I didn't care for the way it drew when it arrived as it had a bit of top rock too it on the draw.

Sid coached me through this shimming process where he just wanted to get a ballpark shim stack thickness from me so I could send the limbs back where they'd re-tiller them for me customizing the bow to my particular grip and draw but?...I used high quality machine shop grade plastic shim stock and did a bang up job of it as I used several different shim thicknesses to get the draw quality I wanted and then?...










made up my own custom (non-biodegradable) shim stack and installed it under the black rubber limb pocket liner...










and because I used 3 layers of the .012" Black shim stock and graduated it in steps?....you wouldn't even know it's there unless I pointed it out to you and you had your readers on! LOL!










so I could see no reason to trouble the Sids or risk shipping these limbs back and forth too Scotland just to custom tiller them for me and for bonus points?...if for any reason "Even Tiller" is desired down the road?...all that need be done is remove the shims.




algdog said:


> I had to go to a very neutral grip with almost no palm or finger pressure, and started using a finger sling on both of them


and see?...I don't mind a high wrist position but that's what I'm speaking of where it was "Uncomfortably High"...and actually painful with the web of my old bow hand jammed up high in the grips throat where I?...like some palm contact...(not pressure)...just "light contact"...as I feel it helps register and steady the bow. 



algdog said:


> so with the top limb flexed more, the nock moves down, with the tiller even top and bottom, the nock will have to sit higher to shoot straight.
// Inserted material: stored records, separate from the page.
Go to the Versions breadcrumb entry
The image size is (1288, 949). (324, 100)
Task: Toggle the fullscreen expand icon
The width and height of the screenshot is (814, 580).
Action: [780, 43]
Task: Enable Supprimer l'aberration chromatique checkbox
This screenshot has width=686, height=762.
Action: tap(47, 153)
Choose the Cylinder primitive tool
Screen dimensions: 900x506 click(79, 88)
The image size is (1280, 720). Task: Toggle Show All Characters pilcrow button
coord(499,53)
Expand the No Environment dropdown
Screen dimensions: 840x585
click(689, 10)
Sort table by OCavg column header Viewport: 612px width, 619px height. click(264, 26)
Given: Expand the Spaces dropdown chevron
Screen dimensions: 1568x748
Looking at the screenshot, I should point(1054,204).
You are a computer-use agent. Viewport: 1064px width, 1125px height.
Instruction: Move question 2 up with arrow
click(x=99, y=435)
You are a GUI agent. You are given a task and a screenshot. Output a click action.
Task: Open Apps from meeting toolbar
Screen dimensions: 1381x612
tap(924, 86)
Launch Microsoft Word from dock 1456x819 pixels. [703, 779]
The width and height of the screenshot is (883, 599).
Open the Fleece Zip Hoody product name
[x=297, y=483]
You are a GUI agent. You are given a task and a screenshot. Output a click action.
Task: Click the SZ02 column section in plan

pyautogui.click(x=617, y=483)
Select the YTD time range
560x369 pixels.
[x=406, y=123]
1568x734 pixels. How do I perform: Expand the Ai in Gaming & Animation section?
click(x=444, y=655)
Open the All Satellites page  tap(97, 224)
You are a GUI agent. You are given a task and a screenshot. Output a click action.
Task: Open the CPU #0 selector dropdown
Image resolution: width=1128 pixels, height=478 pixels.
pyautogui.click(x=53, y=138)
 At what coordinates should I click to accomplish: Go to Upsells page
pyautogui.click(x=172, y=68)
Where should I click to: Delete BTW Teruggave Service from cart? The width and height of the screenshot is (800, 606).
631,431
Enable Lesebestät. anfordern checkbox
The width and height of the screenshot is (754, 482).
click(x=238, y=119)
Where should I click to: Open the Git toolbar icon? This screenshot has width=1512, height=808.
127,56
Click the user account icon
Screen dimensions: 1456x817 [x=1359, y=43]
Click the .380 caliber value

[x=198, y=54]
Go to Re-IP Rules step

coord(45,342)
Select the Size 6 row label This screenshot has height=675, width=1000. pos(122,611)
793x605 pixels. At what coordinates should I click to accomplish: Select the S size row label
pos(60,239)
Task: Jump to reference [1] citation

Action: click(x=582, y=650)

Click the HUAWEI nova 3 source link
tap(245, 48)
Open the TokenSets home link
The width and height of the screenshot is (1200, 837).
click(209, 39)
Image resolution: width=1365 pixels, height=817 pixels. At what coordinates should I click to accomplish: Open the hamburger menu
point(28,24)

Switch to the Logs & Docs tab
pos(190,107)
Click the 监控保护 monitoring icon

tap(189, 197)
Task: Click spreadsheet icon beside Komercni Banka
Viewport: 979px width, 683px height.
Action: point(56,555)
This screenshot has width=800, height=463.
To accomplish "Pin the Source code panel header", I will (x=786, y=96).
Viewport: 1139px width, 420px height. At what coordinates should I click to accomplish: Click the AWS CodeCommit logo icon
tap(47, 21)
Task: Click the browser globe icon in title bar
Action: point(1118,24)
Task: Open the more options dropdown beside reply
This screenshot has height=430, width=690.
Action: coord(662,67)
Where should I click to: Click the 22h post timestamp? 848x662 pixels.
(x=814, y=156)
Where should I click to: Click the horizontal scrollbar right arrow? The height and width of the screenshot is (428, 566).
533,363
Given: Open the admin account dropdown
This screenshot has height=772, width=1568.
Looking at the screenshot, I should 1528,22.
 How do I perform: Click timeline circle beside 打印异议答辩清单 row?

I have to believe that with a custom made riser also that there can be some difference between one riser or the other. not like the tempest where it is all written in machined aluminum


The point I'm trying to make here is this...

Picture your shelf radius as a complete circle..."A Ball"...(if you will)....where on a vertical plane?...your arrows attitude is going to remain fairly as it is at static until?...the nock leaves the double nocking point string...agreed?....so now the question becomes...

*"Do you want your arrow shooting OVER the Ball or?...Through The Top of it?"*



algdog said:


> I also wonder that if your arrow is touching in front of center, if the arrow is lifting off the rest as soon as you release,
> decreasing the amount of torque applied to the riser when you are shooting, giving you more freedom of a grip, seeing that
> you stated that your grip is varying from shot to shot. kind of like a reverse drop away compound rest,


Let's make clear that I NEVER stated that..."my grip varies from shot too shot"...basically what I stated was...I wound up tailoring my grip too the bow rather than tuning the bow too my grip...< that's the point I was attempting to convey...not admission of a rookie level oversight...more like...

*"I wouldn't always remember to custom adjust my grip to suit the bows errant state of tune"*


----------



## algdog (Jun 13, 2005)

.I could shoot good bare shaft groupings with the fletched but?...not all the time...and those times I didn't?...I blamed myself for not pressuring the grip correctly and viola!...and as long as I..."remembered to"..."thought about it"...and?.."actually implemented it"?....yeah...I could pressure the grip to get the results I was looking for except?...for that little voice still repeating...

*"Somethings still not right!...It could be better!...It shouldn't be this difficult nor should you need to do anything special with your grip each and every shot!. Hafta Think About It or Do anything Special"...grip.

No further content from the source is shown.